GDExtension supports hot reload so you can recompile and see changes without restarting the editor. This requires reloadable = true in the .gdextension file. However, hot reload has limitations.

Adding new classes, methods, or properties requires a full editor restart. Hot reload only updates the implementation of existing registered methods. If you add a new register_class call and recompile, the new class does not appear until you restart.
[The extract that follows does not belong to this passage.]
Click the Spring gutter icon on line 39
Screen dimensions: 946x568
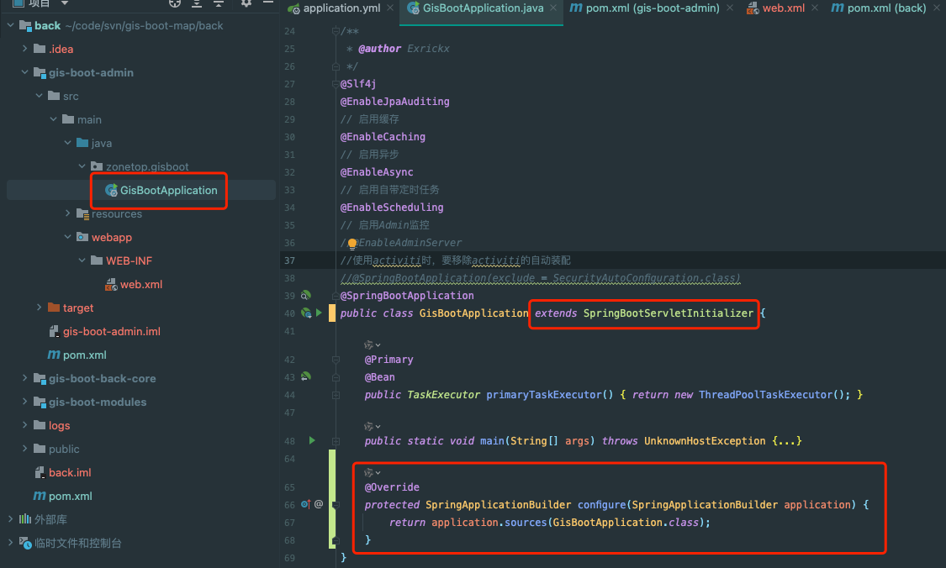[306, 295]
If hot reload stops working entirely, check that your build system is not outputting to a different path than what the .gdextension file specifies. Also verify the shared library is not locked by the editor. On Windows, the editor locks the DLL while running, and some build systems cannot overwrite it. Use a post-build copy step or configure your build to output to a temporary name that the extension loader can swap.

Related Issues

If your extension loads but crashes immediately, the most likely cause is a godot-cpp version mismatch. Always build godot-cpp from the branch that matches your Godot editor version. If methods are registered but not callable from GDScript, check that _bind_methods uses the correct D_METHOD signatures. For editor plugin classes, register at MODULE_INITIALIZATION_LEVEL_EDITOR instead of SCENE.

No error message means Godot never found your library. Check the .gdextension file paths first, then check the entry_symbol name.